After posting my photo of the day today I went through my emails: deleting spam, reading and filing those needing no action and taking action for those that needed it. But as a scrolled down one of the emails – the A.N monthly digest – I saw this article about an MA blog.
I clicked on the link and that opened up a really interesting few hours of exploring a fellow wheelchair user’s work. Beth Davis-Hofbauer describes herself as a disabled person. (Nb. This is always a good thing because if people with impairments don’t see themselves as disabled then they are not going to recognise the social, organisations and attitudinal factors in their experience in the same way as people who recognise disability as a social construction.)
She’s just begun and MA in fine art but I can’t see which institution she is working at. Anyway her work appears interesting and engaging. She keeps a website here. The series of work that really caught my attention was entitled Creative Destruction and can be seen here. The set consists of seven pictures. The first is a simple painted statement with the words “I am alone” painted in blue with black accents on a white background. The second is an intimate landscape with the words “help me” painted on a golden setting wit the red background. Then the next five images are violent in their presentation though use of colour, line, word or implication.
The series of images are entitled: isolation; cry for help; pain; escape; the death of art; washing away the sins; and the resurrection of ideas and resonated with my experience. I am isolated no necessarily socially but ideologically as the dominant mores and norms act against me but not recognising my needs. We all seek help sometimes , but this cry for help evoked a sort of pathetic sense of valuelessness in me and the red background sat there quietly threatening.
But the key image for me was Escape. This consisted of a photo looking into a bathtub with covered randomly with deep read blood and the edge of the bath peppered with the same red stains, but this time in the form of fingerprints. The evocation was clear in this image: death offers escape from the pain of being different, disabled, stigmatised and isolated.
The death of art image acts as a turning point in the series as it is full of anger and action and so we know by it that escape is not the answer and fighting back is. The penultimate image, washing away the sins, shows a bath again with blood read stains in the bath and on a cloth being washed away with water and the last image, the resurrection of ideas is a static piece violent in colour but suggestive of moving on positively.
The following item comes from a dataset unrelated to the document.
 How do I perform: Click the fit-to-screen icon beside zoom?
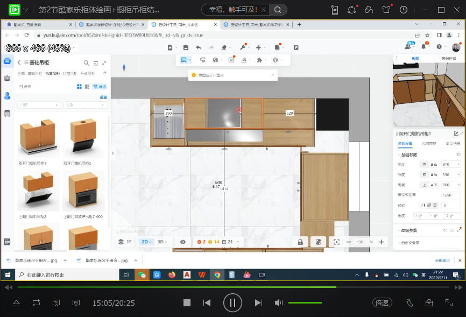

And so this series resonated strongly with my own experience. My health often gets in the way of life. Social barriers that fail to recognise my needs often get in my way. Sometimes I despair of life knowing that increasing my Warfarin and stabbing my femoral or iliac arteries would result on the nothingness of sometimes long for. But each time I get to this point I think about life and realise that even with all of its shit life is better than nothing. Why? I am not sure but probably because life offers something where death offers nothing. Escape suggests escaping to something and so death does not offer escape.
So back to the point of this post. Without subscribing to the A.N website I may not have found this artist or seen her work. So is that down to serendipity or good planning?